--- START OF TEXT TO READ ---
How can I improve convergence for my complex mathematical model?

[Redhunter]

I have a complex mathematical model (about 2000 lines of code) which calculates heat exchanger performance.
Using Q=UxAxLMTD I want to iterate the entering temperature until I find that the installed surface satisfies a target duty.

At present I
1 guess an entering temperature and from the duty calculate the leaving and mean temperature.
2 Calculate various fluid properties, Reynolds No, Prandtl No etc and so a U-value
3 Using the target duty, I calculate the required surface
4 I compare the required surface with the actual surface and make a correction factor
ie k x ((Required-Actual)/Actual)
where k is say 0.25
5 New entering temperature = previous entering temp x (1- correction)

after playing about with k I generally get convergence at between 5 and 40 iterations but sometimes I get oscillation about the solution.

The books I have seem to use first and second order derivatives but my process is too complex for that. Any simple solutions?

 

[Redbelly98]

If you get oscillations about the solution, and they take a long time to settle, simply averaging 2 successive iterations should make things converge faster.

For a more rigorous approach, be aware that numerical solutions tend to converge (approximately) geometrically to the answer. (This is true whether they oscillate about or approach exponentially the final answer.) You can use that fact and 3 successive iterations to "accelerate" the convergence:

Let x1, x2, and x3 be 3 successive iterations, and let xx be the actual solution. Since the iterations converge approximately geometrically:

(x2-xx)/(x1-xx) ≈ (x3-xx)/(x2-xx)

I.e., the error decreases by the same ratio with each iteration. Solving the above for xx gives

xx = (x1 x3 - x2²) / (x1 - 2x2 + x3)

This, of course, is an approximation to the actual value, but it will be much closer than x1, x2, and x3 are.

Next, you can do another 3 iterations starting with xx, and repeat the process as needed.

 

[Redhunter]

I can see your logic but this does not seem to work. Supposing sucessive iterations were x1=99, x2=100, x3=101 then xx = -1/0

I also tried with some actual data. My first three iterations were 799,717,642 using my current method it converges at 577. The formula gives xx as -198 as these are duty in Kw a negative estimate is nonsense and could not be processed.

 

[Meir Achuz]

If the surface is a monotonic function of the temperature, you could use a collapsing grid to zero in on the right temperature.

 

[Redbelly98]

I can see your logic but this does not seem to work. Supposing sucessive iterations were x1=99, x2=100, x3=101 then xx = -1/0

I also tried with some actual data. My first three iterations were 799,717,642 using my current method it converges at 577. The formula gives xx as -198 as these are duty in Kw a negative estimate is nonsense and could not be processed.

Yes, I've found you do have to get more "in the neighborhood" of the answer before the geometric approximation is valid. Clearly this is not the case for the 99,100,101 example since the output is changing by the same amount each time.

How does the geometric formula do when your iterations get below 600 in your example? Or when they oscillate as you mentioned they sometimes do in Post #1?

Another comment: you mentioned a method using derivatives, but your process is too complicated to compute them. Could you estimate them numerically, i.e. change the input parameter by a small amount to estimate the derivative?

Regards,

Mark
--- END OF TEXT TO READ ---
--- START OF DATA FOR THIS EXERCISE ---
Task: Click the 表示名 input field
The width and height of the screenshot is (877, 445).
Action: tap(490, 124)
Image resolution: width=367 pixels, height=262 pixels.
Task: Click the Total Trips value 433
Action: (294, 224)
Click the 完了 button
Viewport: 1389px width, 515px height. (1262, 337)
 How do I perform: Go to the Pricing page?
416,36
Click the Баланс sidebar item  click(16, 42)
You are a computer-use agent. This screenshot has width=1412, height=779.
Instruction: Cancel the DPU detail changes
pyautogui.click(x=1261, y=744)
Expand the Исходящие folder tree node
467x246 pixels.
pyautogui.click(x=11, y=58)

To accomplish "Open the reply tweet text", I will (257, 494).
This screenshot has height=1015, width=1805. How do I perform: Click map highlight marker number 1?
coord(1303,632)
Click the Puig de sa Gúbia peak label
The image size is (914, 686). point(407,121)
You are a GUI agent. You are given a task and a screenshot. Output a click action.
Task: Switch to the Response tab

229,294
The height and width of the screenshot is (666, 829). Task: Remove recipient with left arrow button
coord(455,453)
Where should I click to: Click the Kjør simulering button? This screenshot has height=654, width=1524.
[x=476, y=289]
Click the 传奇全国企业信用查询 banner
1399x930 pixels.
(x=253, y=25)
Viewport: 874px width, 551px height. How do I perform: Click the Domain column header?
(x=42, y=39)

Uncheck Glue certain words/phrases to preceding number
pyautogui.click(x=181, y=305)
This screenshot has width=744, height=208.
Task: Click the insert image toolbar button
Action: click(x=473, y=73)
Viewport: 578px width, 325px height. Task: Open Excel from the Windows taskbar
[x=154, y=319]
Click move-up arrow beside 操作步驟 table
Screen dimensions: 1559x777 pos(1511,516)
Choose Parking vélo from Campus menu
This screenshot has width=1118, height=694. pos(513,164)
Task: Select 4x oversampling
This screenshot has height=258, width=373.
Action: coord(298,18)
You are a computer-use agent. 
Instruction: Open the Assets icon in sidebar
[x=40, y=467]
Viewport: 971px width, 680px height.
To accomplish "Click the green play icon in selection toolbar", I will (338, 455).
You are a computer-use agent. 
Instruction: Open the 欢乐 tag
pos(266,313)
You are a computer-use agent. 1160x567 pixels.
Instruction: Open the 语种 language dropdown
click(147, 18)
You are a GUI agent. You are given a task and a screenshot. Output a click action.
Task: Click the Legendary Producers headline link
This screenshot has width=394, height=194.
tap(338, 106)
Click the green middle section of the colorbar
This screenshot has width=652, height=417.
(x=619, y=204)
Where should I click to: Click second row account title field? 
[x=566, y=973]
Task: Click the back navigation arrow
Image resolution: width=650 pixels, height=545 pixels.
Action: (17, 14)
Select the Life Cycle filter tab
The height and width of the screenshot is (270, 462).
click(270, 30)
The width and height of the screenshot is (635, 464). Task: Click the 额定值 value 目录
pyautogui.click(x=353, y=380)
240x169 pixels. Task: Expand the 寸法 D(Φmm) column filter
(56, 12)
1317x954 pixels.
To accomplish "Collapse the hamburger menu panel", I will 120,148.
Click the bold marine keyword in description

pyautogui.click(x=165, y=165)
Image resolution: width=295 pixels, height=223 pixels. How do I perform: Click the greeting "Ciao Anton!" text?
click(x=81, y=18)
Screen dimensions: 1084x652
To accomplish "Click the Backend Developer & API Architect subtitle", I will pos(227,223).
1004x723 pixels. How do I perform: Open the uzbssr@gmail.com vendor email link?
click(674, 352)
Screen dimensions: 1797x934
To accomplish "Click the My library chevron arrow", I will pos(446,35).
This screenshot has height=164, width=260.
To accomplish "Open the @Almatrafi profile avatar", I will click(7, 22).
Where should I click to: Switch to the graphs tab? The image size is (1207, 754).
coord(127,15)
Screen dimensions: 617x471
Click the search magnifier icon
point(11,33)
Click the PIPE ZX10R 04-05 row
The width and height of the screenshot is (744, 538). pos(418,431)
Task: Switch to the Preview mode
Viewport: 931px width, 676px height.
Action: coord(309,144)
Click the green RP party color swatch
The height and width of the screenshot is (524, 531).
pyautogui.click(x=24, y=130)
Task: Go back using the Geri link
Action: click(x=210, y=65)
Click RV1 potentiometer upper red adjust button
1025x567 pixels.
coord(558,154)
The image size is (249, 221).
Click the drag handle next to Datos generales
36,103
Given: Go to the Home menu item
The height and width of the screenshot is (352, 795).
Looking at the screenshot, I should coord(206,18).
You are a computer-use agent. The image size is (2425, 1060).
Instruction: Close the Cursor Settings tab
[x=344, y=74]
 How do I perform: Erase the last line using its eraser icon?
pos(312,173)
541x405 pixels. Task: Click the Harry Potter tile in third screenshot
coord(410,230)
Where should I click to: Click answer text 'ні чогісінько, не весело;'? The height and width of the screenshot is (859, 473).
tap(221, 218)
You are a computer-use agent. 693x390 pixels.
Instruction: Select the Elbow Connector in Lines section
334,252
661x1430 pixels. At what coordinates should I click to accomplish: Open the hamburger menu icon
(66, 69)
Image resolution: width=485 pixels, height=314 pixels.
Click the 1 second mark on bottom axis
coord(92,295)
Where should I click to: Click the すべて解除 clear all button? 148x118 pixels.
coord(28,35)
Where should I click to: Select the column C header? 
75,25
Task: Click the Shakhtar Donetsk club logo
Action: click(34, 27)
--- END OF DATA FOR THIS EXERCISE ---
(TASK LIST):
1: Using the forum thread on model convergence, decide whether each statement agrees with it. Answer yes or no for each and quote the words that decide it. (a) The original poster generally reaches convergence in between 5 and 40 iterations. (b) The poster's books rely on first-order derivatives only. (c) With actual data, the poster's first three iterations were 799, 717 and 642.
2: In the records, retype the lines from the one containing "Click move-up arrow beside 操作步驟 table" up to and including the one containing "coord(127,15)", with no changes.

(RESULTS IN ORDER):
1:
(a) Yes: "I generally get convergence at between 5 and 40 iterations"
(b) No: "The books I have seem to use first and second order derivatives"
(c) Yes: "My first three iterations were 799,717,642"

2:
Click move-up arrow beside 操作步驟 table
Screen dimensions: 1559x777 pos(1511,516)
Choose Parking vélo from Campus menu
This screenshot has width=1118, height=694. pos(513,164)
Task: Select 4x oversampling
This screenshot has height=258, width=373.
Action: coord(298,18)
You are a computer-use agent. 
Instruction: Open the Assets icon in sidebar
[x=40, y=467]
Viewport: 971px width, 680px height.
To accomplish "Click the green play icon in selection toolbar", I will (338, 455).
You are a computer-use agent. 
Instruction: Open the 欢乐 tag
pos(266,313)
You are a computer-use agent. 1160x567 pixels.
Instruction: Open the 语种 language dropdown
click(147, 18)
You are a GUI agent. You are given a task and a screenshot. Output a click action.
Task: Click the Legendary Producers headline link
This screenshot has width=394, height=194.
tap(338, 106)
Click the green middle section of the colorbar
This screenshot has width=652, height=417.
(x=619, y=204)
Where should I click to: Click second row account title field? 
[x=566, y=973]
Task: Click the back navigation arrow
Image resolution: width=650 pixels, height=545 pixels.
Action: (17, 14)
Select the Life Cycle filter tab
The height and width of the screenshot is (270, 462).
click(270, 30)
The width and height of the screenshot is (635, 464). Task: Click the 额定值 value 目录
pyautogui.click(x=353, y=380)
240x169 pixels. Task: Expand the 寸法 D(Φmm) column filter
(56, 12)
1317x954 pixels.
To accomplish "Collapse the hamburger menu panel", I will 120,148.
Click the bold marine keyword in description

pyautogui.click(x=165, y=165)
Image resolution: width=295 pixels, height=223 pixels. How do I perform: Click the greeting "Ciao Anton!" text?
click(x=81, y=18)
Screen dimensions: 1084x652
To accomplish "Click the Backend Developer & API Architect subtitle", I will pos(227,223).
1004x723 pixels. How do I perform: Open the uzbssr@gmail.com vendor email link?
click(674, 352)
Screen dimensions: 1797x934
To accomplish "Click the My library chevron arrow", I will pos(446,35).
This screenshot has height=164, width=260.
To accomplish "Open the @Almatrafi profile avatar", I will click(7, 22).
Where should I click to: Switch to the graphs tab? The image size is (1207, 754).
coord(127,15)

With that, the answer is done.